1854 March. James Moore C. E., was appointed as Chief Engineer for company. It was said of Moore that he was a man of whose abilities rumour speaks favourably and was responsible for designing the railway line between the city and the pier main deep-water pier on Hobson's Bay at Sandridge.
1854 September 12th. The line was opened (three years after the discovery of gold at Ballarat) and ran for 4 kilometres (2.5 miles) from the Melbourne (or City) Terminus (on the site of modern-day Flinders Street Railway Station), crossing the Yarra River on the original Sandridge Bridge to Sandridge (now Port Melbourne). It opened more than a year before the Sydney–Parramatta Railway in NSW, which opened on 26 September 1855.
The opening of the line occurred during the period of the Victorian gold rush – a time when both Melbourne and Victoria undertook massive capital works, each with its own gala opening. The inaugural journey on the Sandridge line was no exception. According to the Argus newspaper's report of the next day: "Long before the hour appointed ... a great crowd assembled round the station at the Melbourne terminus, lining the whole of Flinders Street". Lieutenant-Governor Sir Charles Hotham and Lady Hotham were aboard the train – which consisted of two first class carriages and one second class – and were presented with satin copies of the railway's timetable and bylaws.
The trip took 10 minutes, none of the later stations along the line having been built. On arriving at Station Pier (onto which the tracks extended), it was hailed with gun-salutes by the warships HMS Electra and HMS Fantome.
1854 December. James Moore left and was replaced by William Elsdon
1855 January. Steamer connections from Sandridge to Williamstown and Geelong commenced.
1855 March. The four 2-4-0 well tank engines ordered from the UK were all in service, with trains running every half-hour. They were named Melbourne, Sandridge, Victoria, and Yarra (after the Yarra River over which the line crossed).
1856 The pier at Sandridge was extended three times and the line was doubled.
1857 May 13th.

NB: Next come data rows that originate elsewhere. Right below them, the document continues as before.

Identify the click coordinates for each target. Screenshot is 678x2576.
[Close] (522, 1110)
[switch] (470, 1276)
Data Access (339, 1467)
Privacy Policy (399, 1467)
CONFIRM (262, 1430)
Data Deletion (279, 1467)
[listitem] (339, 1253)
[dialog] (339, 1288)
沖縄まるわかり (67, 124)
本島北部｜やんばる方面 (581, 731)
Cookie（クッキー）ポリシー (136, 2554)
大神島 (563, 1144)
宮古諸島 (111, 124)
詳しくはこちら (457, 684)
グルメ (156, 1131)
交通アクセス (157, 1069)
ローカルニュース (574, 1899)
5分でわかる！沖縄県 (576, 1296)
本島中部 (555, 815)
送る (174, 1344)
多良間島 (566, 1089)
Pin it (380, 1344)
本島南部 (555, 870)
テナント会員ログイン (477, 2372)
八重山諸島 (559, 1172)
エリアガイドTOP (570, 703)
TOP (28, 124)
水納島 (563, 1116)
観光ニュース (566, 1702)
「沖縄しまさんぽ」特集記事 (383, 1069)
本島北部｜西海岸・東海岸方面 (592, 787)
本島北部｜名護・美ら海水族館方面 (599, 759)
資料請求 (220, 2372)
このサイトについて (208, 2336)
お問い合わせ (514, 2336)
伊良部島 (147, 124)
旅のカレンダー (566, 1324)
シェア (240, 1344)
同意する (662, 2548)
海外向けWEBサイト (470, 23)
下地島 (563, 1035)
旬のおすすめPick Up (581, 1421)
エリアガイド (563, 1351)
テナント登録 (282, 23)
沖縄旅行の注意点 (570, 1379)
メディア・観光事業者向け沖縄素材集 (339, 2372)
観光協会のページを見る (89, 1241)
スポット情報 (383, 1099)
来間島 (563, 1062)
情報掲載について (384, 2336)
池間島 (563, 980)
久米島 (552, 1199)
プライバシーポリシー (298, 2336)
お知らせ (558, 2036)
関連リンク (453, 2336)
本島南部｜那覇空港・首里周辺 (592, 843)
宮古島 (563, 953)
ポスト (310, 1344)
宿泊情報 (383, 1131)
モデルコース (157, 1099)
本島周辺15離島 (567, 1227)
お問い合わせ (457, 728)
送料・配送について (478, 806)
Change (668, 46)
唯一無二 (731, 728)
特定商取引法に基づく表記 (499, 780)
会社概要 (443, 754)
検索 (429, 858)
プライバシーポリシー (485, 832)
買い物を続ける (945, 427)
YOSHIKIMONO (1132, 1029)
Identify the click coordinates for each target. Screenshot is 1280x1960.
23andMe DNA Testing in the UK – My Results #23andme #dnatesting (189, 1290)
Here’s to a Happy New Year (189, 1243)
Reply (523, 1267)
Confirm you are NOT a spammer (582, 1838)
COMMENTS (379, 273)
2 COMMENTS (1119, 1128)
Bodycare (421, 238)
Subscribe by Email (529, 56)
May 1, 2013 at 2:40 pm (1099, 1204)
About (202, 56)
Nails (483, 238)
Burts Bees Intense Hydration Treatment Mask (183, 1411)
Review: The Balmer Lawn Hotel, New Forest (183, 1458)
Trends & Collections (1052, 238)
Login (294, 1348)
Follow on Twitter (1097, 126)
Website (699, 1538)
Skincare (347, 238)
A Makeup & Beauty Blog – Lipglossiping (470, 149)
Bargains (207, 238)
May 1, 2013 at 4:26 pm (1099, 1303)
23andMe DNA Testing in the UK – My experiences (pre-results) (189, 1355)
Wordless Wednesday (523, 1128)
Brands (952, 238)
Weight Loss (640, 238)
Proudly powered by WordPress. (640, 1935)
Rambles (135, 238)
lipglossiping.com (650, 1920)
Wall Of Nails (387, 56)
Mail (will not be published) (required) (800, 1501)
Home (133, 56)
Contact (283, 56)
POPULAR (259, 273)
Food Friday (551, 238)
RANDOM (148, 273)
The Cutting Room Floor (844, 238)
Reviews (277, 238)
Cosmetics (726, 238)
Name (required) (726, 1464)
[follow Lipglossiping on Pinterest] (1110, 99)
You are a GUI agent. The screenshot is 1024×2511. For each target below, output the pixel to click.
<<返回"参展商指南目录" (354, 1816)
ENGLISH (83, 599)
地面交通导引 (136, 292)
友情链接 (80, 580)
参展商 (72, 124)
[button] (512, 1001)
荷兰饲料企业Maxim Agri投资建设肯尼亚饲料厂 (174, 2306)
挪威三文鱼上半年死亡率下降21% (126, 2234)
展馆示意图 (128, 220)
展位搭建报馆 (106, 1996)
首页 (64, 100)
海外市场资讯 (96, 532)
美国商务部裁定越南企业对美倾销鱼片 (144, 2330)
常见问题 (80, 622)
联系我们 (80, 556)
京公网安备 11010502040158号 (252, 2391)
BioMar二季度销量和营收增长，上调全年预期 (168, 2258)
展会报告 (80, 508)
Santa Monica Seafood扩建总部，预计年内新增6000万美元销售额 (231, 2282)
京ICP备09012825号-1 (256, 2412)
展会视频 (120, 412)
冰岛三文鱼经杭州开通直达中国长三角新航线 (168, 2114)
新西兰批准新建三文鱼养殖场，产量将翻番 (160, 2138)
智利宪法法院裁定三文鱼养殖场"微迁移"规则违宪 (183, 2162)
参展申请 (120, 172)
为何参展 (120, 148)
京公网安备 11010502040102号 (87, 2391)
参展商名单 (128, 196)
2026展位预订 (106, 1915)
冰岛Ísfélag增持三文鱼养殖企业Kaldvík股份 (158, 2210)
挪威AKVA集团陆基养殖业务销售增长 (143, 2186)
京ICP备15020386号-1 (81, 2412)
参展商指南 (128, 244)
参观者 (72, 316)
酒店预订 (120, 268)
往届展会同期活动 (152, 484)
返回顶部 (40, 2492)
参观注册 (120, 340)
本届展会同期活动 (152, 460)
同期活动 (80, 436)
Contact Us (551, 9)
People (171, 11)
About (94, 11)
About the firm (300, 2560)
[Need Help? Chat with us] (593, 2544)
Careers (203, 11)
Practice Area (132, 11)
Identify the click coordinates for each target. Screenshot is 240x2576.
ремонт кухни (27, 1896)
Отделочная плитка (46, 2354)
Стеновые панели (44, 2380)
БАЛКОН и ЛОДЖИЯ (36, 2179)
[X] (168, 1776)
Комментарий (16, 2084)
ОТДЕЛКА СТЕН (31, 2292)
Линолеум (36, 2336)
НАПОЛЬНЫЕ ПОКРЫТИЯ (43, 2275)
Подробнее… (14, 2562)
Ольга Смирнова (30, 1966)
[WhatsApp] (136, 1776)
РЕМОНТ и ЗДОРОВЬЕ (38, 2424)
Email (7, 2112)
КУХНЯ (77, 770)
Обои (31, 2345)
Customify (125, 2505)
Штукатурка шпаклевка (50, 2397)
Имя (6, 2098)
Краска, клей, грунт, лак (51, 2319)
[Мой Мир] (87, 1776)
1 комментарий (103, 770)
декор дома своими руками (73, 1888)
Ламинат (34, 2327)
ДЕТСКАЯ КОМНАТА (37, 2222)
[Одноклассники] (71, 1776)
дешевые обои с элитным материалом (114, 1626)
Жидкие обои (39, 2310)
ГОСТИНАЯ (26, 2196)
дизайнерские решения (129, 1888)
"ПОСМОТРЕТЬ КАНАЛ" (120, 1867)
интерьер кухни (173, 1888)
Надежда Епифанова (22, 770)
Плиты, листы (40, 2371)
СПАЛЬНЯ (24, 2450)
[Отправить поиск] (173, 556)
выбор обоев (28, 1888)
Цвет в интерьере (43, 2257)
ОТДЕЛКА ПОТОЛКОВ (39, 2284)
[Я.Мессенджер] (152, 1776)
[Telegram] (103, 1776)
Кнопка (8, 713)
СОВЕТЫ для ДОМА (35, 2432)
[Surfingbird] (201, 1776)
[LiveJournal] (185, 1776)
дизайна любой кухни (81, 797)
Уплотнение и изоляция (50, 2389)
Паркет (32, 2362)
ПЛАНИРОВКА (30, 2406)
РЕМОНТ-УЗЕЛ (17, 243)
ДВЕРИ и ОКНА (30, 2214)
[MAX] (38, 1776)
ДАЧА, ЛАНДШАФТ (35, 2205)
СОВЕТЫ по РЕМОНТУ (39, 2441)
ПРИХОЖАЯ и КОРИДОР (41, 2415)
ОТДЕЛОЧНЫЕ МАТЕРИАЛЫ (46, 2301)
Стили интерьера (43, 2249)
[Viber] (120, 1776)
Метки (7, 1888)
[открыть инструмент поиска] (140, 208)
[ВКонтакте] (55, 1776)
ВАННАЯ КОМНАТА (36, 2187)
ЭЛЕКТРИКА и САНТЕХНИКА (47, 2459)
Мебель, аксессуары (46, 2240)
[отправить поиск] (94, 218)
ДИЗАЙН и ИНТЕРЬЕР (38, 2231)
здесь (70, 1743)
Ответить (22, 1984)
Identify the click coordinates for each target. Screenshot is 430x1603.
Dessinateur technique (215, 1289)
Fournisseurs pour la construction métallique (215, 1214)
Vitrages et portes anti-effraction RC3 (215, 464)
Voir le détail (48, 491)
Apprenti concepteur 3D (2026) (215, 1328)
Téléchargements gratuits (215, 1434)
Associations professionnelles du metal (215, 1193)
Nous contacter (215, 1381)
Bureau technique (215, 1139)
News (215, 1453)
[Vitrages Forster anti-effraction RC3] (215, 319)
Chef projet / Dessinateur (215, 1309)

Opened a 4.8 km (3.0 mi) line from Flinders Street Station to St Kilda, to meet up with the St Kilda to Brighton line being built by the St Kilda and Brighton Railway Company. William Elsdon had been appointed Engineer in Chief, and designed the line. His name is engraved into the parapet of the bridge at Park Street.
1865 The company absorbed two other private railways in suburban Melbourne, St. Kilda and Brighton Railway Co and the Melbourne and Suburban Railway Co. The combined company was known as the Melbourne and Hobson's Bay United Railway Co.
1878 The combined company was in turn taken over by the Government of Victoria to become part of Victorian Railways.
Both lines became part of the Melbourne suburban electrified network during the 20th century.
Most of both lines were converted to standard gauge light rail in 1987 as tram routes 96 and 109.